Stored data entries:
--*--

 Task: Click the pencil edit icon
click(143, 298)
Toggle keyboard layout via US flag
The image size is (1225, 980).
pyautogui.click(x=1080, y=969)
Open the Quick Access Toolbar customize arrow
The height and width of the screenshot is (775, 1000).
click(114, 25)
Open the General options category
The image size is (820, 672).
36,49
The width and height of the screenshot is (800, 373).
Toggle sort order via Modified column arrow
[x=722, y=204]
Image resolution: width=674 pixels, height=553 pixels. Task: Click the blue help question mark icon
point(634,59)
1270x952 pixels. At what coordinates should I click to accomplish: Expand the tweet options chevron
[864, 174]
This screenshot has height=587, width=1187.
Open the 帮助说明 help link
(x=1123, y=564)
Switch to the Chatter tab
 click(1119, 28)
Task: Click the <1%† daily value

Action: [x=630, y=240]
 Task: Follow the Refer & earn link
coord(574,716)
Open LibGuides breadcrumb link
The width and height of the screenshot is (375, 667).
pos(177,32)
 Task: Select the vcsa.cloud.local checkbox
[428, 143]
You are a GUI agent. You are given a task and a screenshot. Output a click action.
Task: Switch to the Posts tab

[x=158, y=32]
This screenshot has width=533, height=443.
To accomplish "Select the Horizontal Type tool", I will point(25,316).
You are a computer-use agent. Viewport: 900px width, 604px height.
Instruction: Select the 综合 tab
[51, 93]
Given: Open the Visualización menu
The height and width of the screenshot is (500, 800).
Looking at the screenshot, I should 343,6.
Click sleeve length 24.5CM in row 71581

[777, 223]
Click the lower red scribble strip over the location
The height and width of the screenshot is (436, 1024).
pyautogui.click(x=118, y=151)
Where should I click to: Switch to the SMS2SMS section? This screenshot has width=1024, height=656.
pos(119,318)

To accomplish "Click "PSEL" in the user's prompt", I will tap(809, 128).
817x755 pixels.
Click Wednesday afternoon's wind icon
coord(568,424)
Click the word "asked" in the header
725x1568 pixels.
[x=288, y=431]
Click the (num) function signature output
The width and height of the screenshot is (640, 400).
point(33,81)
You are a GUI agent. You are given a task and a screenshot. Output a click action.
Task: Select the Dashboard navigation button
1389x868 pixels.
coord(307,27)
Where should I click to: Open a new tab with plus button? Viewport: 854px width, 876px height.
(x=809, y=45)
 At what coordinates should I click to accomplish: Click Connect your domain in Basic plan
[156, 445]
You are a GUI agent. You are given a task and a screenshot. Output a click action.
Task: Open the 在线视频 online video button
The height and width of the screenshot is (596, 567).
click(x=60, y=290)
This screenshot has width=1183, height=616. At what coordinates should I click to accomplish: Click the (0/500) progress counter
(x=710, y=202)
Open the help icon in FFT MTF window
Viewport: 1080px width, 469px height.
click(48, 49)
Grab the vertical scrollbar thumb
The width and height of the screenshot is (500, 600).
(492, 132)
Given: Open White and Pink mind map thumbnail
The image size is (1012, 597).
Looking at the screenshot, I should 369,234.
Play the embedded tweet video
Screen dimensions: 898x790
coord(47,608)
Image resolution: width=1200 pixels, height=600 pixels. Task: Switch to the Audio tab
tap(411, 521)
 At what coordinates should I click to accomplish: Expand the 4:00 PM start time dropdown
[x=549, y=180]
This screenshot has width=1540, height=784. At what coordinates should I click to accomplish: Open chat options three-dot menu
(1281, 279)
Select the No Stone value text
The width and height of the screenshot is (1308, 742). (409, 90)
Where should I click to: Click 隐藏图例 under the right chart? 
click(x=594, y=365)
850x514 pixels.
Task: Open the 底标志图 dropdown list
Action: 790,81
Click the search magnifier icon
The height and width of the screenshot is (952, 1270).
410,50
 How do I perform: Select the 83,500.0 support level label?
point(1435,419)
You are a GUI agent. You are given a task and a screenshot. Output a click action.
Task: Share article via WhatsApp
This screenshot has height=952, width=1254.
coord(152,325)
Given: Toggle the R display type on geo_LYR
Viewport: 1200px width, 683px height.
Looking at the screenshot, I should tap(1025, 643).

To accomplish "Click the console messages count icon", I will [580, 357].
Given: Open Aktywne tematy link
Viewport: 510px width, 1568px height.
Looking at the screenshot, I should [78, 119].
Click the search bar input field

--*--

» **TASK ITEM**: Up to and including the last line of the records above, print exactly every line from the one that contains "How do I perform: Select" onward.

» **EXERCISE ANSWER**:
 How do I perform: Select the 83,500.0 support level label?
point(1435,419)
You are a GUI agent. You are given a task and a screenshot. Output a click action.
Task: Share article via WhatsApp
This screenshot has height=952, width=1254.
coord(152,325)
Given: Toggle the R display type on geo_LYR
Viewport: 1200px width, 683px height.
Looking at the screenshot, I should tap(1025, 643).

To accomplish "Click the console messages count icon", I will [580, 357].
Given: Open Aktywne tematy link
Viewport: 510px width, 1568px height.
Looking at the screenshot, I should [78, 119].
Click the search bar input field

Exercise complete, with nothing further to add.